Work to complete:
The expected output is the line with "Screen dimensions: 1000x750" plus all lines after it to the end of the material below, reproduced exactly, with pictures omitted and nothing else included.

Dataset extract:
BEGIN
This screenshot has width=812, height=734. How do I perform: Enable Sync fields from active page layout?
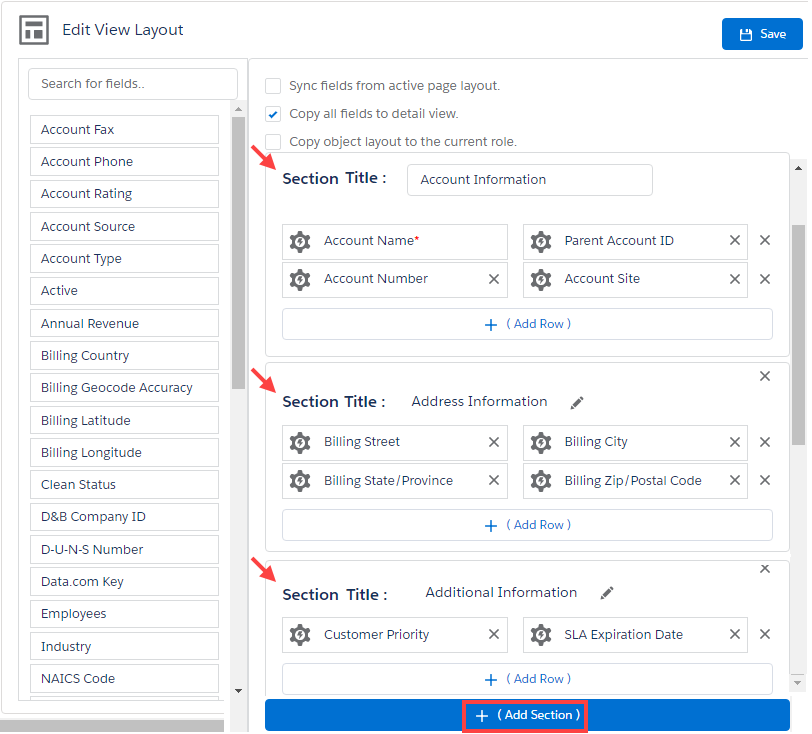[273, 86]
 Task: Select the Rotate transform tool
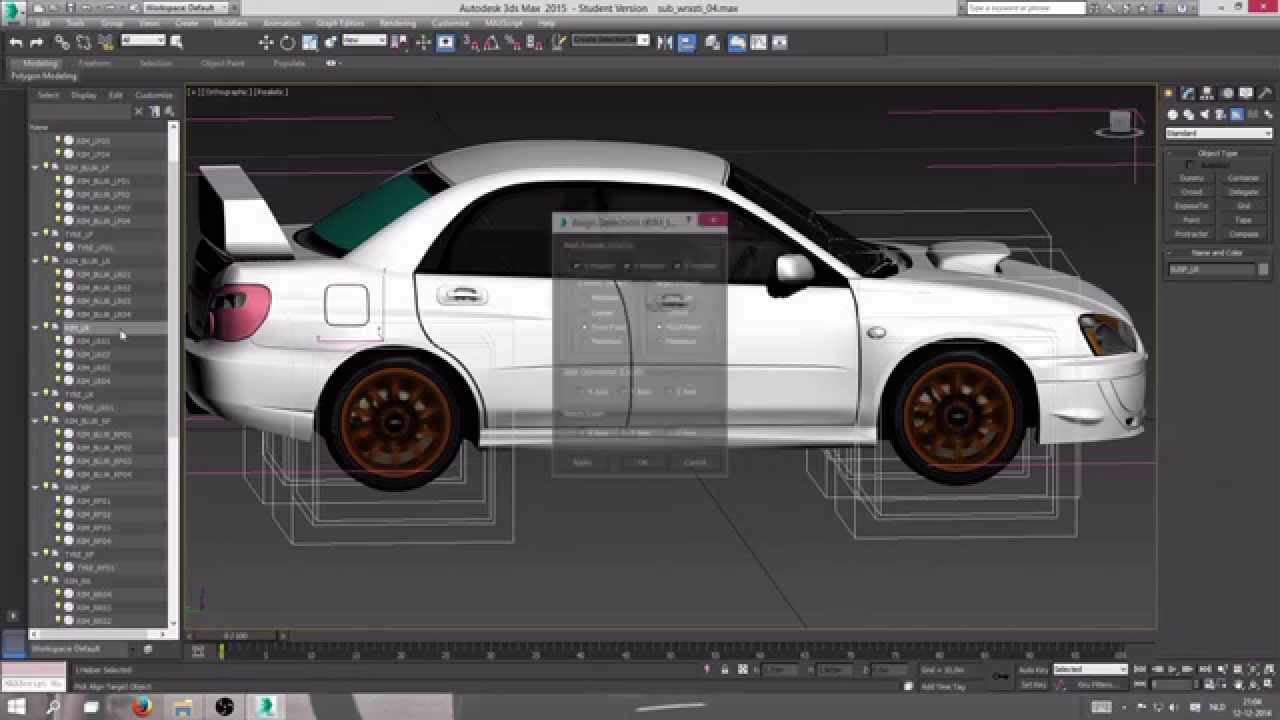point(288,42)
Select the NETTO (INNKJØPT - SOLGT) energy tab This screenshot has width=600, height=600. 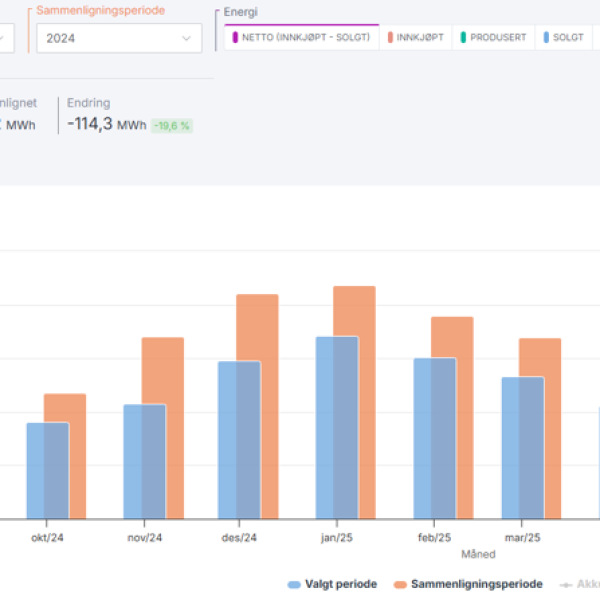coord(301,37)
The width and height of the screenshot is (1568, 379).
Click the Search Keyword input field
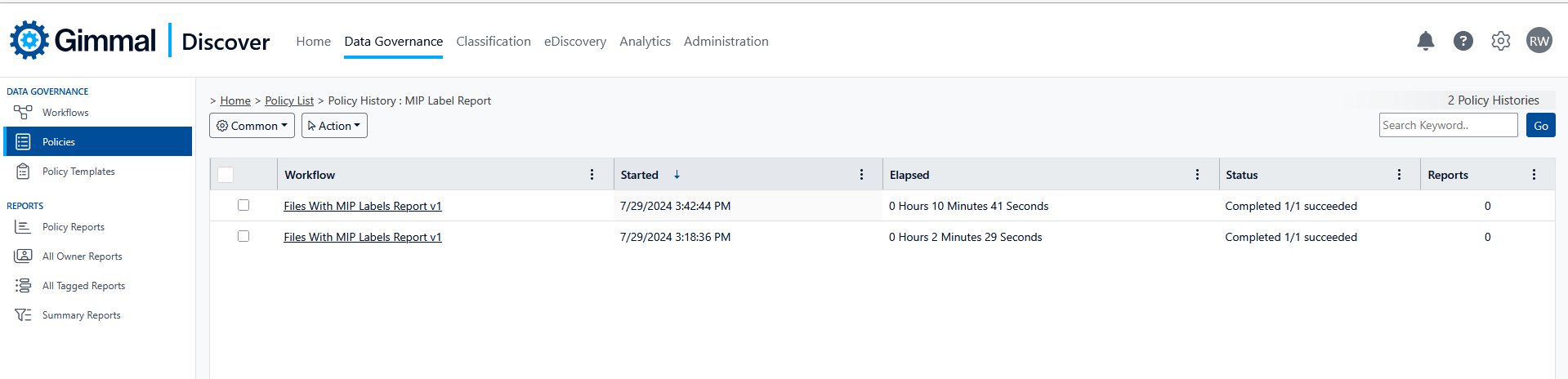1448,125
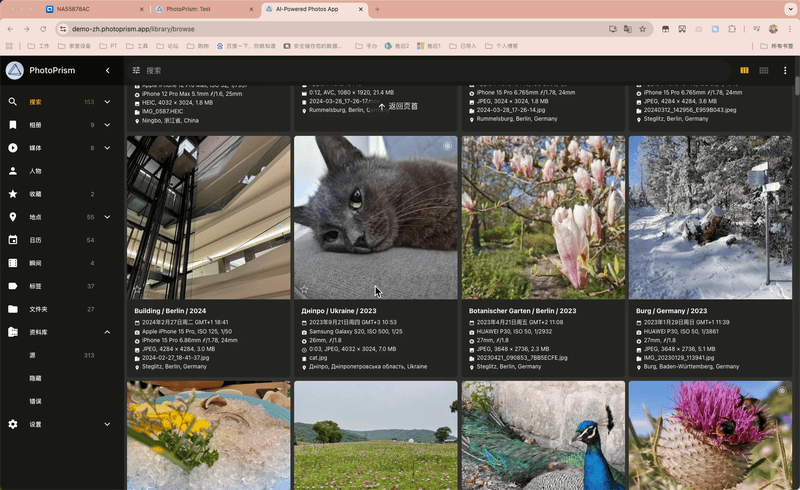Expand the 相册 (Albums) submenu chevron
Viewport: 800px width, 490px height.
107,125
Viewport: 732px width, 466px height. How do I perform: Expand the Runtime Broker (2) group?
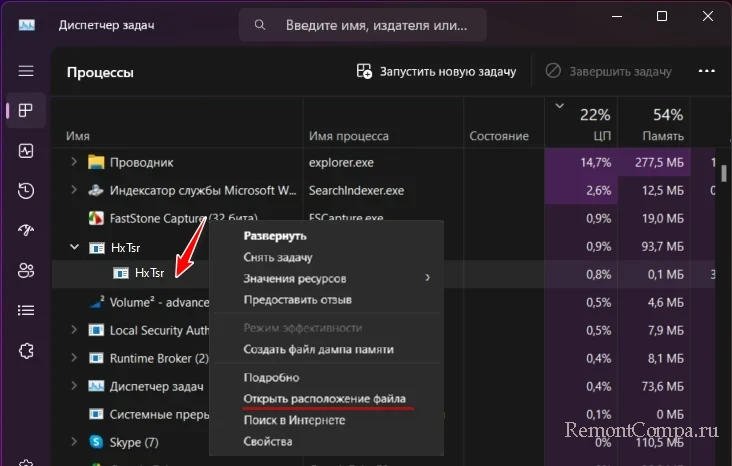tap(73, 358)
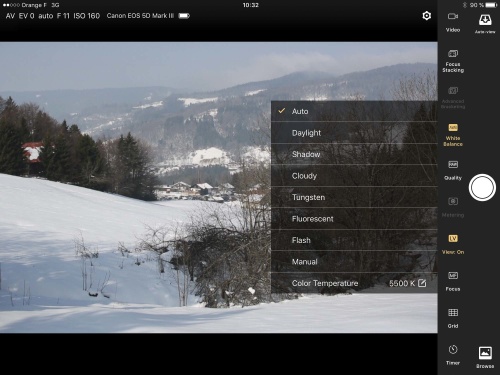Open the Quality settings icon
Screen dimensions: 500x375
click(x=453, y=170)
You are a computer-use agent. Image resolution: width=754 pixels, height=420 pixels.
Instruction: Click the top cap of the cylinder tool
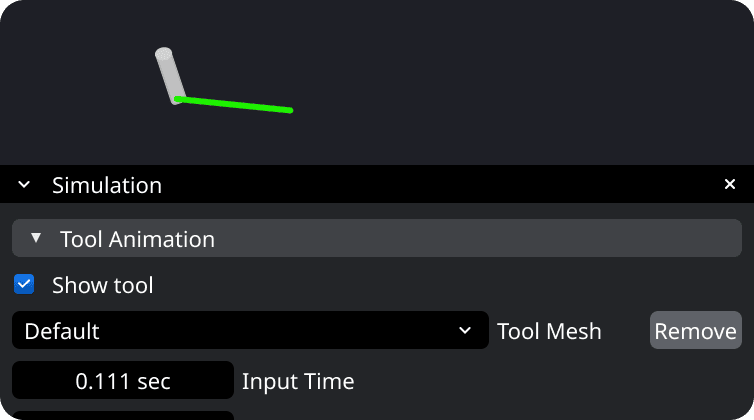coord(163,52)
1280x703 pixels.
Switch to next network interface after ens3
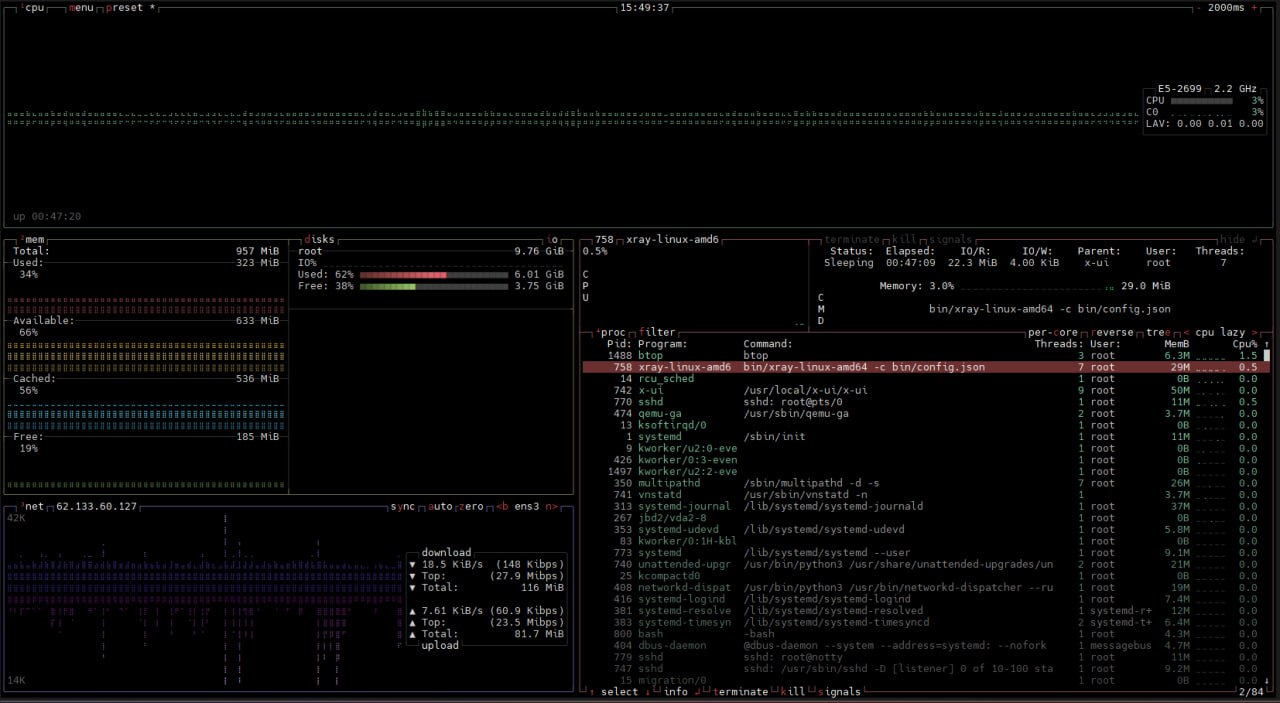[x=551, y=507]
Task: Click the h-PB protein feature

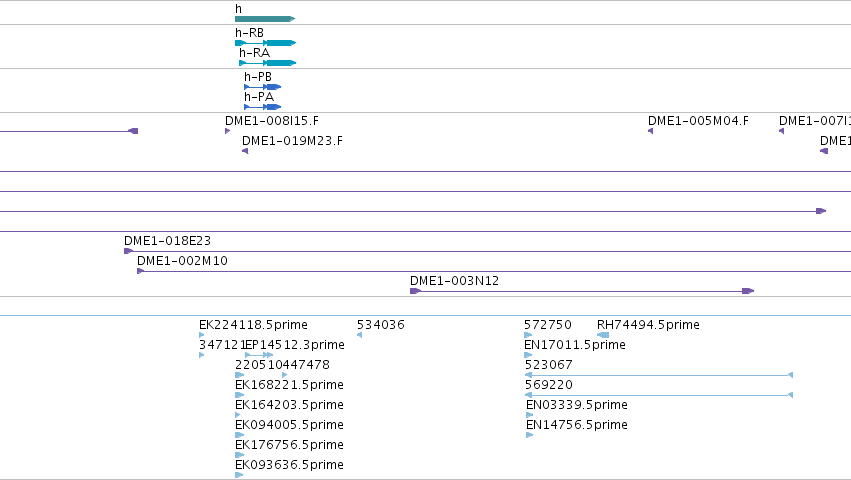Action: click(x=263, y=87)
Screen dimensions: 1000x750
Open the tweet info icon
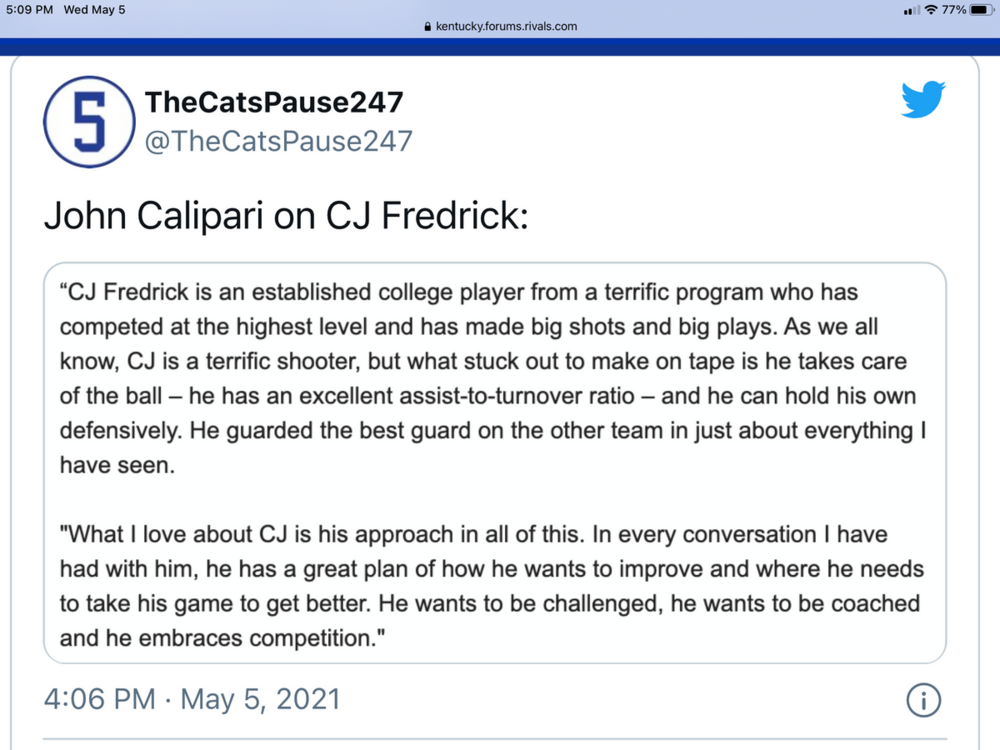(x=923, y=700)
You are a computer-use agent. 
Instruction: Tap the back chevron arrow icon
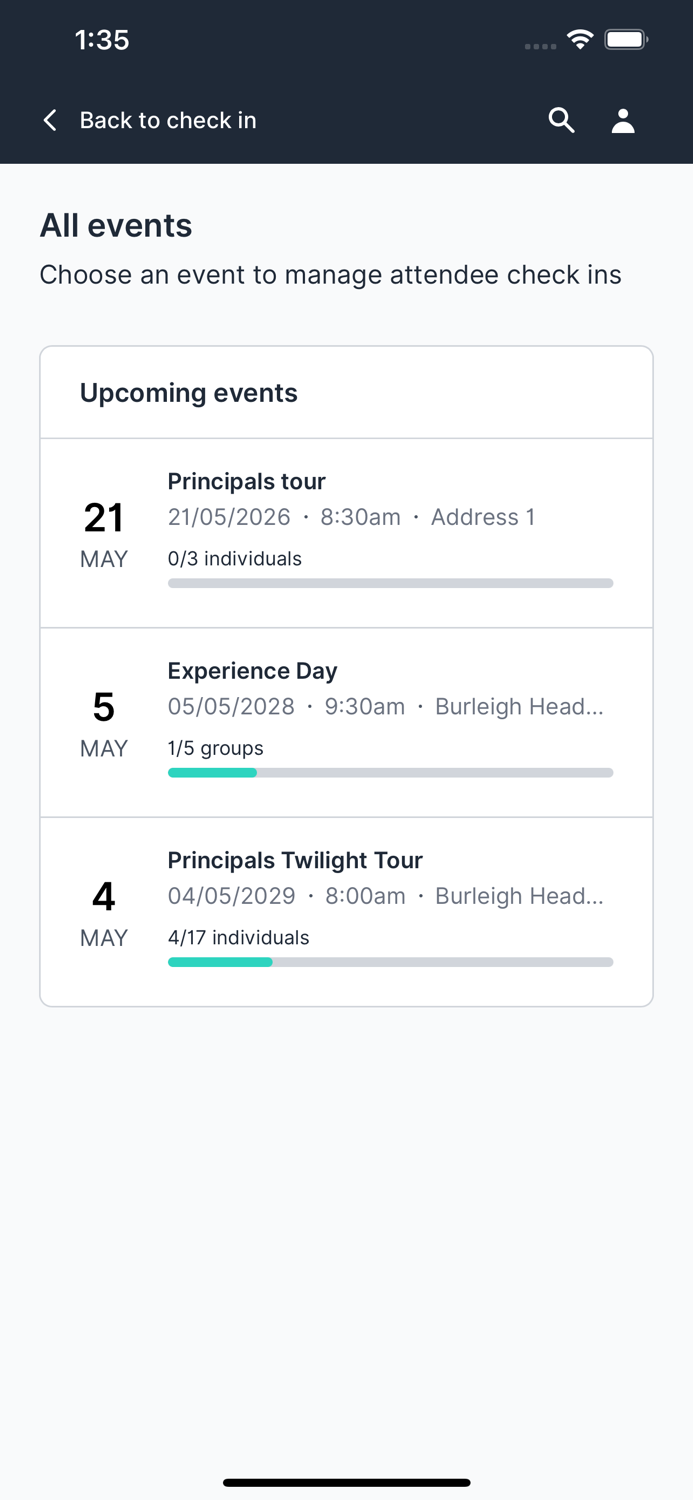[50, 121]
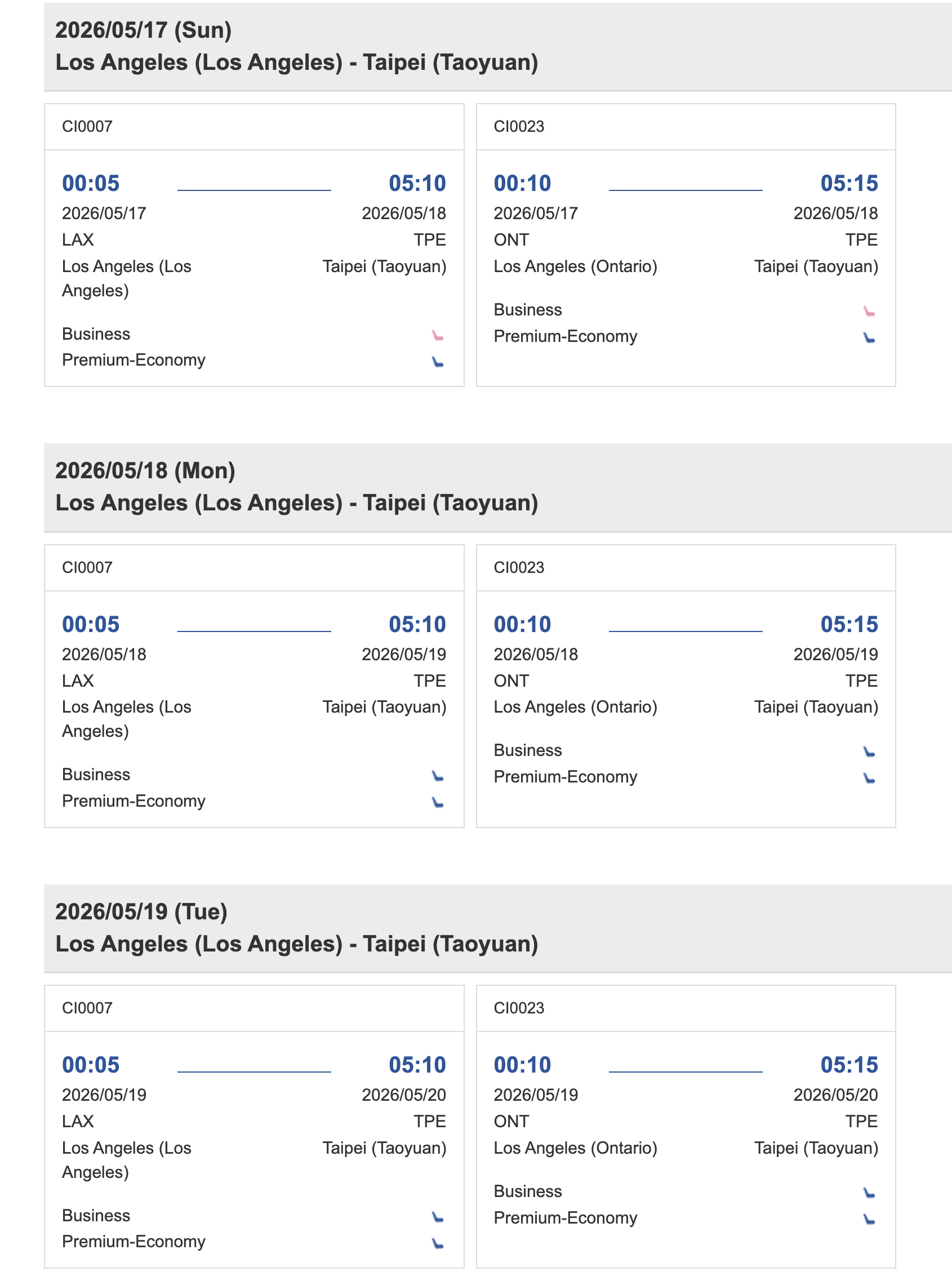Choose Business seat icon for CI0007 on 05/18
Viewport: 952px width, 1272px height.
click(438, 776)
END
Answer box:
Screen dimensions: 1000x750
Open the tweet info icon
(x=923, y=700)
You are a computer-use agent. 
Instruction: Tap the back chevron arrow icon
[50, 121]
Choose Business seat icon for CI0007 on 05/18
Viewport: 952px width, 1272px height.
click(438, 776)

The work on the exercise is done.